Robert A. Butterworth, Atty. Gen., Tallahassee, and William I. Munsey, Jr., Asst. Atty. Gen., Tampa, for appellee.

PER CURIAM.

The appellant, Eric Forshee, challenges the judgment and sentence imposed upon him after he pled guilty to attempted capital sexual battery. We reverse and remand.

The appellant was charged with capital sexual battery. The state, as a result of plea negotiations, agreed to accept a guilty plea to the lesser included offense of attempted capital sexual battery if the appellant was sentenced to fourteen years imprisonment followed by twenty years probation. The trial court accepted the plea and entered a judgment and sentence in accordance with the terms and conditions of the plea. This timely appeal followed.

We agree with the appellant's contention that the trial court imposed an illegal sentence. The appellant pled guilty to attempted capital sexual battery, a first degree felony. See §§ 794.011(2), 777.04(4)(a), Fla. Stat. (1987). Section 775.082(3)(b), Florida Statutes (1987), provides that the maximum punishment for a first degree felony is thirty years in prison. In this case, the appellant was sentenced to fourteen years in prison followed by twenty years of probation. Although a split sentence of state prison and probation is permissible, the total sanction cannot exceed the maximum term provided by statute. Saint v. State, 562 So. 2d 866 (Fla. 3d DCA 1990). Further, because the sentence is illegal it must be reversed despite the appellant's failure to object, Watson v. State, 426 So. 2d 1300 (Fla. 2d DCA 1983), and the sentence having been imposed as a result of plea negotiations. Griner v. State, 524 So. 2d 487 (Fla. 2d DCA 1988).

If the trial court had imposed this sentence after a trial, or if the appellant had pled guilty without his sentence being part of the plea negotiations, we would reverse and remand for the imposition of a legal sentence. In this case, however, the state agreed to allow the appellant to plead to a lesser included offense provided the court imposed the sentence agreed to by the parties. The appellant and the court agreed to this sentence, which all parties mistakenly believed was legal. The state's negotiation was clearly based upon the premise that the appellant would receive the fourteen years in prison followed by the twenty years probation. Just as a defendant is not bound by a misconceived bargain, the state likewise is not bound to accept a sentence it did not bargain for. To allow this plea to stand would allow the appellant to get more than he bargained for and deny the state what it bargained for.
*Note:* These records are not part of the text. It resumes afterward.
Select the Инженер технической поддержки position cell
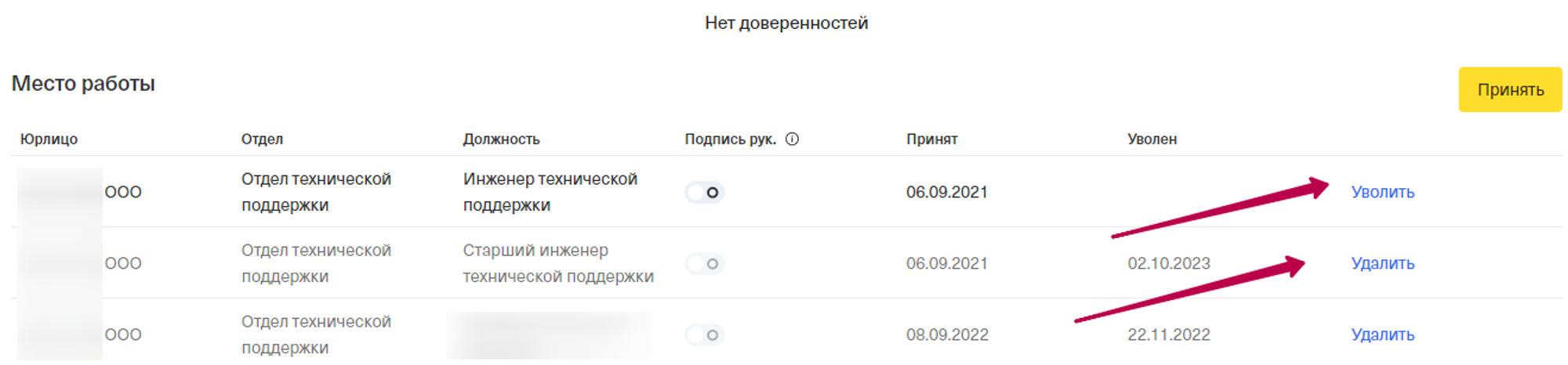Screen dimensions: 1568x365 click(550, 192)
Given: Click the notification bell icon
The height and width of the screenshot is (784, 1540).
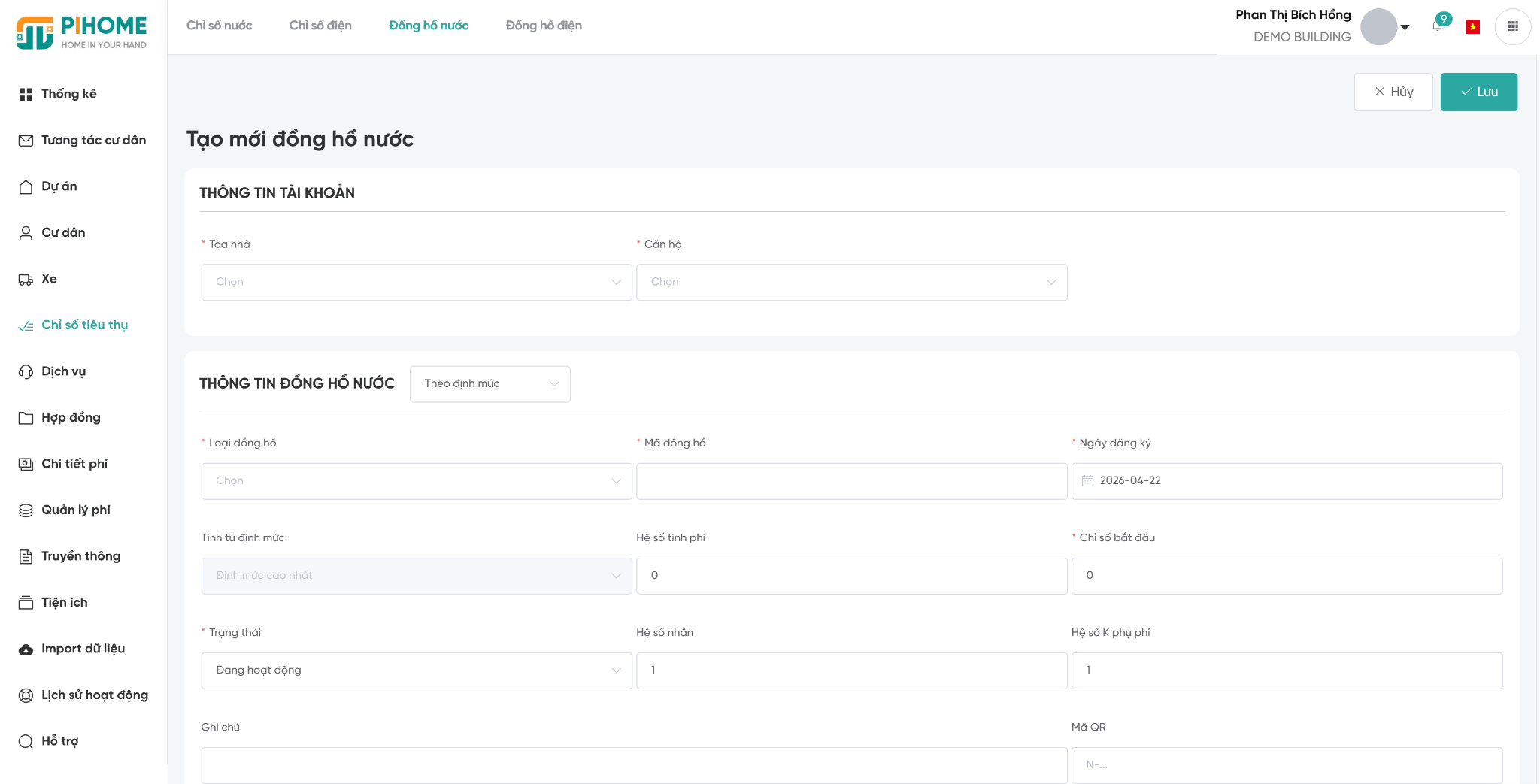Looking at the screenshot, I should (x=1437, y=26).
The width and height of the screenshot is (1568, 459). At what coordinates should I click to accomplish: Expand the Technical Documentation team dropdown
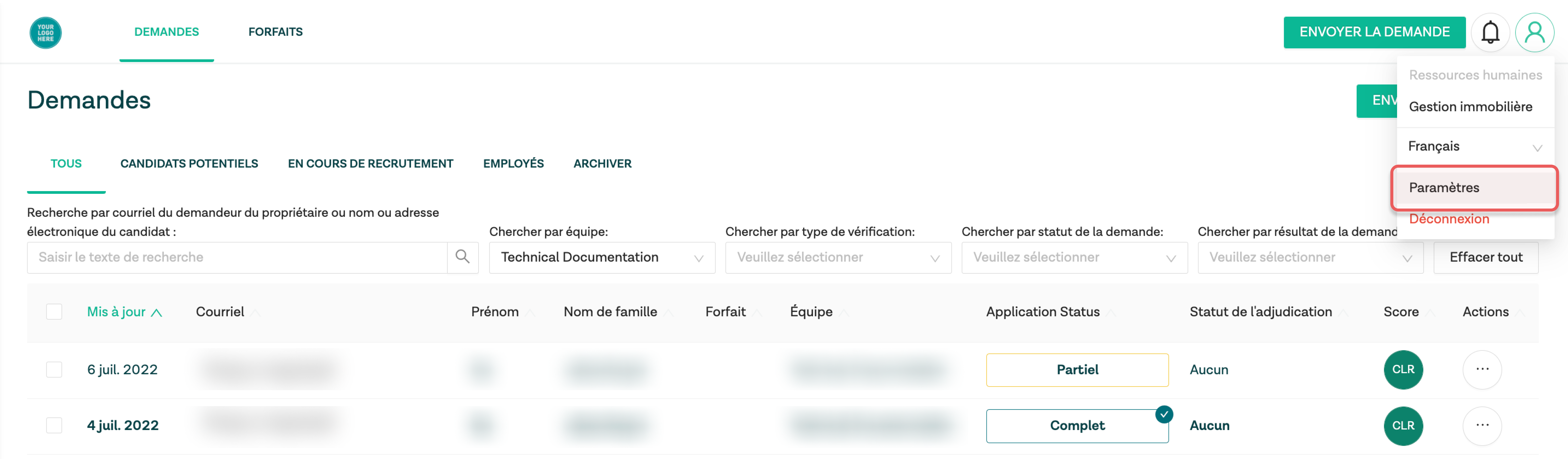click(602, 257)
The remedy under circumstances such as those present is to set aside the plea and reinstate the original charge, and we, accordingly, so order. Jolly v. State, 392 So. 2d 54 (Fla. 5th DCA 1981).

Upon remand, if the parties once again enter into a plea agreement and the sentence imposed includes probation, we remind the trial court that a special condition of probation is invalid if it (1) has no relationship to the crime of which the offender was convicted, (2) relates to conduct which is not in itself criminal, and (3) requires or forbids conduct which is not reasonably related to future criminality. Rodriguez v. State, 378 So. 2d 7 (Fla. 2d DCA 1979). The order of probation in this case *390 included a special condition that prohibited the appellant from entering any place or business where the primary purpose of that business is the sale of alcoholic beverages. The record does not support the imposition of such a condition of probation. Rodriguez.

Reversed and remanded with instructions.

SCHOONOVER, C.J., and FRANK and ALTENBERND, JJ., concur.